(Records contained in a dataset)
-=-=-=-=-
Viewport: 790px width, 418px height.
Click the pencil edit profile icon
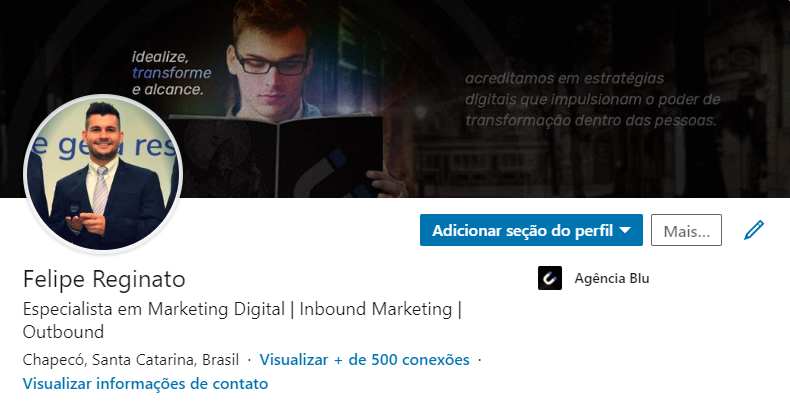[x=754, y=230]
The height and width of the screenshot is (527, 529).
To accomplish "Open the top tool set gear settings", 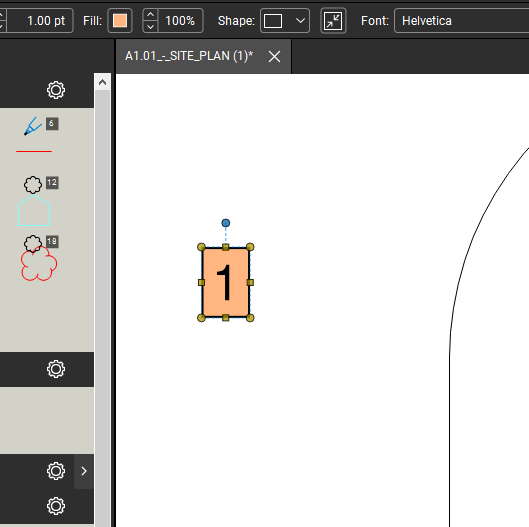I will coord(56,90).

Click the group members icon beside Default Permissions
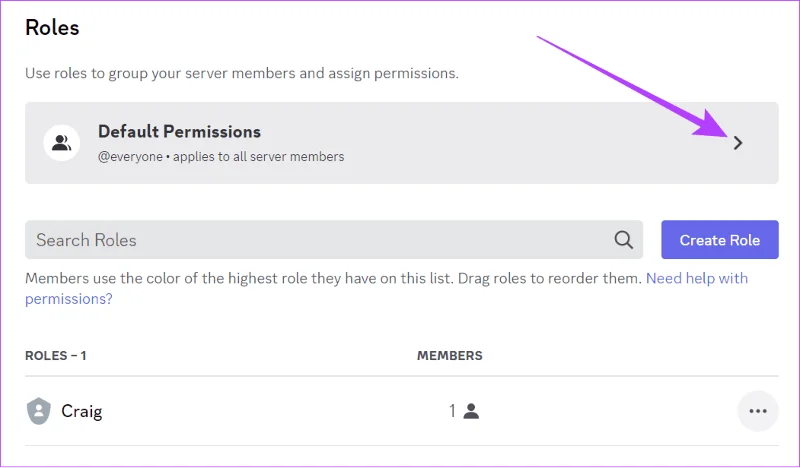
-=-=-=-=-
= Prompt =
Extract each line from the items above that contains the word "icon".

= Worked solution =
Click the pencil edit profile icon
Click the group members icon beside Default Permissions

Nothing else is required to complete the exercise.